I have asked for help with positive thoughts in the past. I have received so many I feel like I will never be able to repay the energy people have sen my way. I would love to think the positive thoughts, prayers, and emotional energy has helped get me through a tremendously arduous and trying time. When I say I would like to think this I guess what I mean is that I am not and may never be through this ordeal. The kindness of mind which so many have shown me since I was given the diagnosis of Leukemia has for certain bolstered my confidence in my ability to get through this, has buoyed my often sinking feelings, and has given me hope I may someday skip to another chapter of life. Yet, there comes a point in any tumult where it can feel like the fight outcome is more certain than previously thought. I have not reached the point where the ending is clear and this is very troubling for me.
My labs were not what I was hoping to see today. My growing fear that the GVHD has gained some more precious ground was not fully realized but has not withdrawn despite our efforts to get it under control.
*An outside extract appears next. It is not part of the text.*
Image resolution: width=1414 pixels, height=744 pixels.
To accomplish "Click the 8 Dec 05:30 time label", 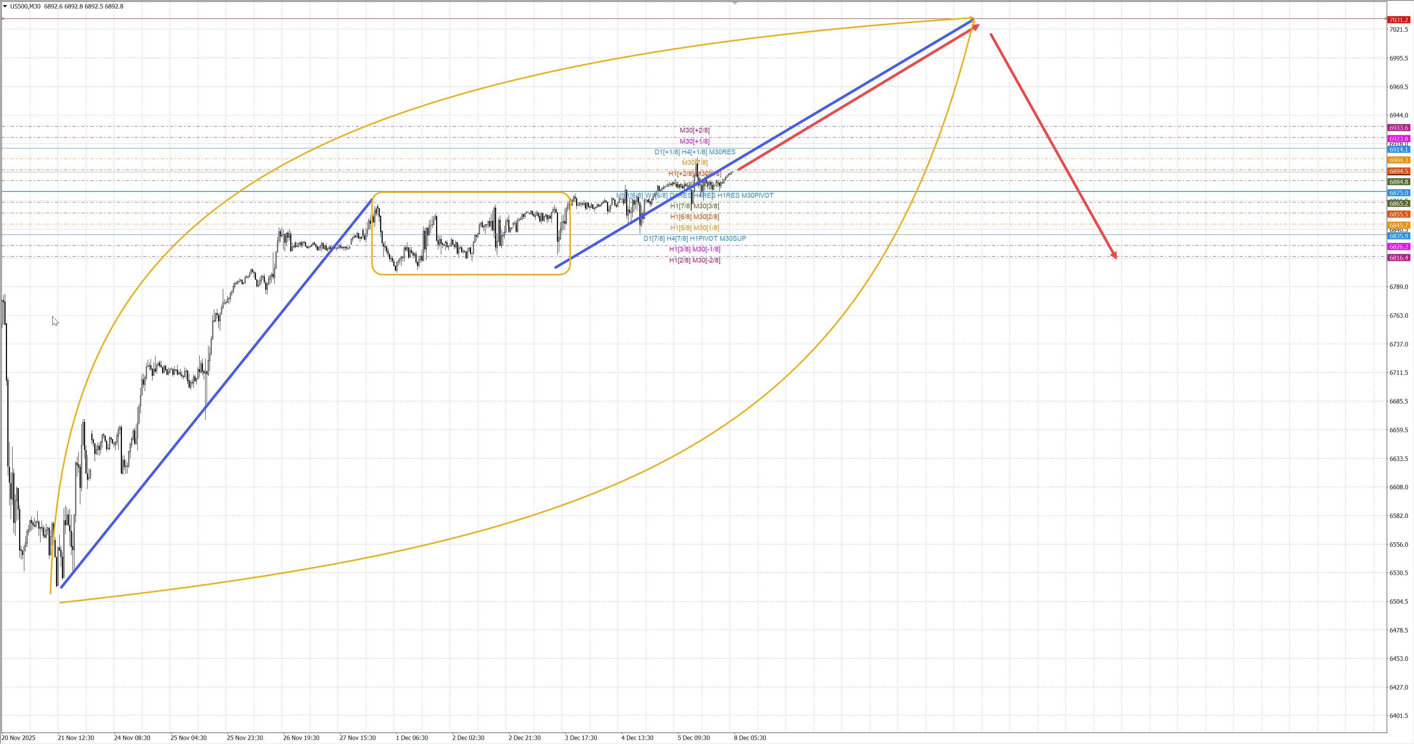I will tap(750, 738).
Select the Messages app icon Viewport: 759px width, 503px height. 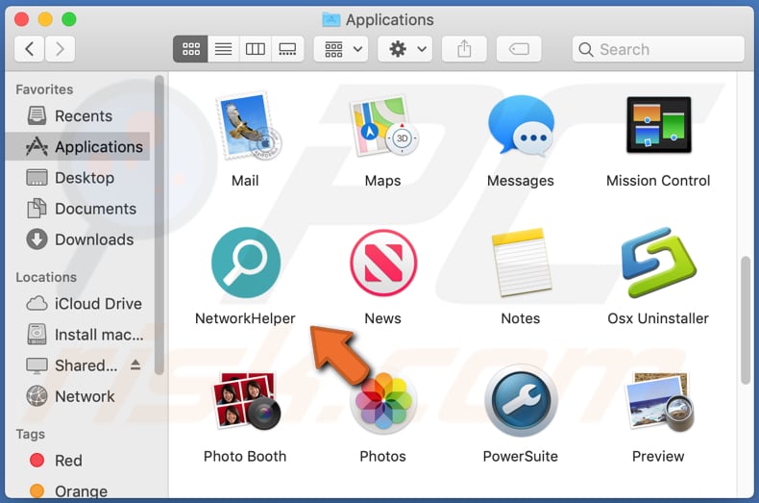pos(520,126)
I have recently increased the immunosuppression medication in hopes of controlling the attack from within. I am back to a dosing similar to what I was on when I left Seattle only 4 months after the transplant. I should have been off this medication three times over already. I can take solace, I guess, in thinking this internal attack is preventing a relapse but I do feel the burden of preventing my forward progress mentally.
I have been quite active in so much of life recently. I have enjoyed my family tremendously and the chance to see so many people who genuinely care about my battle. I have felt and seen the emotion people have carried within themselves as they walk along beside me on this rough path. I feel like I have been pushing myself to partake in all the opportunities to feel alive that I can within the small frame of safety which I am supposed to live. There is though in my mind the growing feeling that I am missing out on where and what my life was supposed to entail. I could be wrong and maybe there is still some big opportunity in front of me which I have not realized. I have spent much of this past year crooning for the past. It is tough not too when where I was and what I had was just what I had thought I wanted to be part of. Now I am starting to think more and more about what I may be missing now and in the near future. I had always been horrified by the idea of missing my sons growing up, not taking my wife to all the places she wants to go, or just withering on the vine like a fruit who can’t shake free. Now I look around and think that even with my enjoying the now maybe it isn’t enough. The future which had been so bright two years ago and which I thought I was striving for in the last year seems to be fading further away.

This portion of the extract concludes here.